Brave & The Bold: Without Sin (£13-50, DC) by Marv Wolfman, David Hine & Phil Winslade, Doug Braithwaite.
Oh, come on! No one wanted the hardcovers, I know, but this is Winslade and Braithwaite and it's a softcover starring Green Lantern, the Phantom Stranger, Supergirl and Raven. Not read it, no, I'm just trying to be positive.
 
Superman And The Legion Of Superheroes s/c (£10-99, DC) by Geoff Johns & Gary Frank.

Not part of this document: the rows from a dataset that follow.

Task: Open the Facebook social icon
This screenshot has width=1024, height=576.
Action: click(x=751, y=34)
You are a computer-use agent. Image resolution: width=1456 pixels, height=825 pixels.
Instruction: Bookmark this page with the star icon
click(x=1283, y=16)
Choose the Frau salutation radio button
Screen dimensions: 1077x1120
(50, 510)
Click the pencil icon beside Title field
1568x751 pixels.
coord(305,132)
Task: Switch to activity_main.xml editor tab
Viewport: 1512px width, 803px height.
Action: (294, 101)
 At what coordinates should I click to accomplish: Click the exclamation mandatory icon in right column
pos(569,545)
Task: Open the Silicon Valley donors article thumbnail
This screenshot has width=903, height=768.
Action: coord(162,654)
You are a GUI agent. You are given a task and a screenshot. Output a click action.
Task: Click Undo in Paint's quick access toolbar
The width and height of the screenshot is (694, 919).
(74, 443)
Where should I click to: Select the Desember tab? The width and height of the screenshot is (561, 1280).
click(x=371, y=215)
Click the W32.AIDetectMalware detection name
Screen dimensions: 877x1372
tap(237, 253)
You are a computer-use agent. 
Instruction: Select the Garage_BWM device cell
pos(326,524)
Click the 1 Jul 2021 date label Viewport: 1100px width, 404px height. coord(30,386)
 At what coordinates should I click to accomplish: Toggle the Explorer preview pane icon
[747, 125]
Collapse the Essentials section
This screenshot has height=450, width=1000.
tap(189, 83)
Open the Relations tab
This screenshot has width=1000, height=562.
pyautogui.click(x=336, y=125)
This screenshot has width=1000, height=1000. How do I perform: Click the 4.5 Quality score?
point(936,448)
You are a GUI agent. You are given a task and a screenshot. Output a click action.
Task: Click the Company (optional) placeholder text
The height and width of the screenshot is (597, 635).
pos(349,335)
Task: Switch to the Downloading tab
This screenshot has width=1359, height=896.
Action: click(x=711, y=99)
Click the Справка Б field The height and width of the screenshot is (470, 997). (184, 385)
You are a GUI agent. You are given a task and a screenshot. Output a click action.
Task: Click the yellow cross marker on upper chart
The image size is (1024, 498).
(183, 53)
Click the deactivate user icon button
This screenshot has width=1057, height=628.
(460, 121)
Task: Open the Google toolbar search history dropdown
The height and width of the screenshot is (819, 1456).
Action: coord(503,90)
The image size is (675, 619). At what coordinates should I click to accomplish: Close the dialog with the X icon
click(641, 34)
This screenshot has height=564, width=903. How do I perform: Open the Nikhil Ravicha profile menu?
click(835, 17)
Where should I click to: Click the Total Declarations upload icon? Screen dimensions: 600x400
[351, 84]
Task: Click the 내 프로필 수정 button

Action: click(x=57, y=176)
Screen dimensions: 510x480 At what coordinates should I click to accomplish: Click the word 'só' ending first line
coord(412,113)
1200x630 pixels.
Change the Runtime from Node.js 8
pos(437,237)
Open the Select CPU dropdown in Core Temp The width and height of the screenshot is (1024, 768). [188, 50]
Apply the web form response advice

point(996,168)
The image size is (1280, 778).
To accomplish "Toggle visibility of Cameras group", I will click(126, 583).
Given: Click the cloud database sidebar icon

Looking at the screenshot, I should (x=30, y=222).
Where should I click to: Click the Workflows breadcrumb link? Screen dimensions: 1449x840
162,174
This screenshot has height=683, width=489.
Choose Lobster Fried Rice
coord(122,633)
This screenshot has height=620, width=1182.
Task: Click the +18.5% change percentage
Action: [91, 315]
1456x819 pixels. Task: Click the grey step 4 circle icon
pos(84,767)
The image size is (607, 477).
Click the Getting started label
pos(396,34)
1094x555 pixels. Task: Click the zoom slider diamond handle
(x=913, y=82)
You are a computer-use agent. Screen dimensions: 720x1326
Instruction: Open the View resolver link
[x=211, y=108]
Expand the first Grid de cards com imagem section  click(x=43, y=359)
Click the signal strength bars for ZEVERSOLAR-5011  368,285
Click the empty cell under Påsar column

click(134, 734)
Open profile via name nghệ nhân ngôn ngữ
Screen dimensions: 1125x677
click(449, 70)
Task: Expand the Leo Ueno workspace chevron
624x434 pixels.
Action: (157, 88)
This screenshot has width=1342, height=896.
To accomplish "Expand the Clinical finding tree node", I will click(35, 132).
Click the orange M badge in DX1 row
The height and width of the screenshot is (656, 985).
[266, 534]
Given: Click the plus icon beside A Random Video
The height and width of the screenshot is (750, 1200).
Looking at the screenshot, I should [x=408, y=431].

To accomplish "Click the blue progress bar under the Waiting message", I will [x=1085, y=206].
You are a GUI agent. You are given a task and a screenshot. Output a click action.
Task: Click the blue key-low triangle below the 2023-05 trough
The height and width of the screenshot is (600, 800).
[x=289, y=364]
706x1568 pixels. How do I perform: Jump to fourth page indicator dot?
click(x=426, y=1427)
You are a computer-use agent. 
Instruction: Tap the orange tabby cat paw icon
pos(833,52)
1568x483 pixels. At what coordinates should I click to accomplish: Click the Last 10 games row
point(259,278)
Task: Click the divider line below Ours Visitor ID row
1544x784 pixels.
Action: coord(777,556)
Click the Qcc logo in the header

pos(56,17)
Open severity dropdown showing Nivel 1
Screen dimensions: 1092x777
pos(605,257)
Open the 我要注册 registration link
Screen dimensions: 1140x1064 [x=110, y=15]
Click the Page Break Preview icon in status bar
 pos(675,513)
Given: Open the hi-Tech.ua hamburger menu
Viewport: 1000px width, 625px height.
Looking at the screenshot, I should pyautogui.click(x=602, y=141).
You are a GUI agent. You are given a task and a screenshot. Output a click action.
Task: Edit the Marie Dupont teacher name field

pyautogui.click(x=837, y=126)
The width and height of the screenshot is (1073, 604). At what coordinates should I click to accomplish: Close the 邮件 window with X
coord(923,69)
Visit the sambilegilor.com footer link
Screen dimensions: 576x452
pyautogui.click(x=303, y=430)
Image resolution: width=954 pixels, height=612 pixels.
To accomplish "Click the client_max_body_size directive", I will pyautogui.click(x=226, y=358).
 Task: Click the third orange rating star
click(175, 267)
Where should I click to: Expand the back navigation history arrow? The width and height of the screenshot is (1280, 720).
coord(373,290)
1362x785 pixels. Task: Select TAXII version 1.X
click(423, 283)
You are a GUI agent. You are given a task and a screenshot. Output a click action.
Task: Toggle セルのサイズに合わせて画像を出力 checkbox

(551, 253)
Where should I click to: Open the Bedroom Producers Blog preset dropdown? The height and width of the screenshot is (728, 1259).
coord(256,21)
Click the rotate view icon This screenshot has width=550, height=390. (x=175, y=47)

We rather liked, and enough for me to write a relatively rare and substantial DC superhero review, reprinted on arrival. In the meantime here's Tom on the first issue herein:
In a parody of Superman's origin, the sequel to this year's JLA/JSA crossover [involving time-displaced members of The Legion Of Superheroes - ed.] opens with an alien couple placing their baby into a rocket and pointing it towards Earth. Only this isn't in the 21st century, but the 31st! And as the tiny ship crashes into Smallville of 3008AD, an old couple investigate the wreckage and do "what any law-abiding citizens would"... produce a double-barrelled laser gun. And obviously with Frank on art, the whole scene also draws comparisons to the opening of SUPREME POWER too! And yes, Gary Frank's Superman is very much like Hyperion (thankfully sleek in comparison to the the ridiculously muscular fashion the character is usually envisioned). After being flung into a brutal dystopian future, Superman discovers what has become of his legacy and exactly why his childhood friends warned him not to follow them back. Well look on the bright side, the sun might not be as yellow as he remembers, but he'll come back with a wicked suntan.
 
DC Classics Library: Justice League Of America by George Pérez h/c (£29-99, DC) by Gerry Conway & George Pérez.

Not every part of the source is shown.